-- Start of Selected text --

Alleyne School is the Winner of U.S. Embassy’s Inaugural Black History Month Secondary School Speech Competition
In an apparent olive branch to Barbados, the U.S. Embassy Bridgetown disclosed the winner of their inaugural Black History Month Secondary School Speech Competition is the Alleyne School.
Second place went to Deighton Griffith Secondary School. Fifth-former Akil McGeary argued to what extent secondary school students should be able to express their cultural identity in school. Christ Church Foundation School placed third. Fourth former Kyiah Clarke-Carrington assessed whether hip-hop and rap music negatively influence today’s youth.
Judged by a panel compromising U.S. Embassy officials, the competitors, who also included students from Springer Memorial, St. Michael, Ellerslie, and Harrison College, debated on various themes focused on Black History Month. They all used the forum as a platform to share their perspectives and solutions.

-- End of Selected text --

■ Short task 1
Lay out the records from the line containing "You are a computer-use agent. 780x438 pixels." through the line containing "tap(364, 89)", both included, as a Markdown table with the columns Row and Line. Number each row and omit blank lines.

-- Start of Data supplied --

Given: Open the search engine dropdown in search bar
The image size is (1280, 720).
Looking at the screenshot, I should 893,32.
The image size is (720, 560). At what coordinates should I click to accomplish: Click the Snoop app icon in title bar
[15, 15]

-- End of Data supplied --
-- Start of Data supplied --

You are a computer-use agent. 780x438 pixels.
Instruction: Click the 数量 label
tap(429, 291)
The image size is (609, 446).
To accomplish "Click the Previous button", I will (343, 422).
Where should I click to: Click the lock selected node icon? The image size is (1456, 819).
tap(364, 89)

-- End of Data supplied --

■ Short task 2
Name the schools that placed first, second, and third in the speech competition article, in order of placement.

■ Problem solution 1
| Row | Line |
|---|---|
| 1 | You are a computer-use agent. 780x438 pixels. |
| 2 | Instruction: Click the 数量 label |
| 3 | tap(429, 291) |
| 4 | The image size is (609, 446). |
| 5 | To accomplish "Click the Previous button", I will (343, 422). |
| 6 | Where should I click to: Click the lock selected node icon? The image size is (1456, 819). |
| 7 | tap(364, 89) |

■ Problem solution 2
1. Alleyne School
2. Deighton Griffith Secondary School
3. Christ Church Foundation School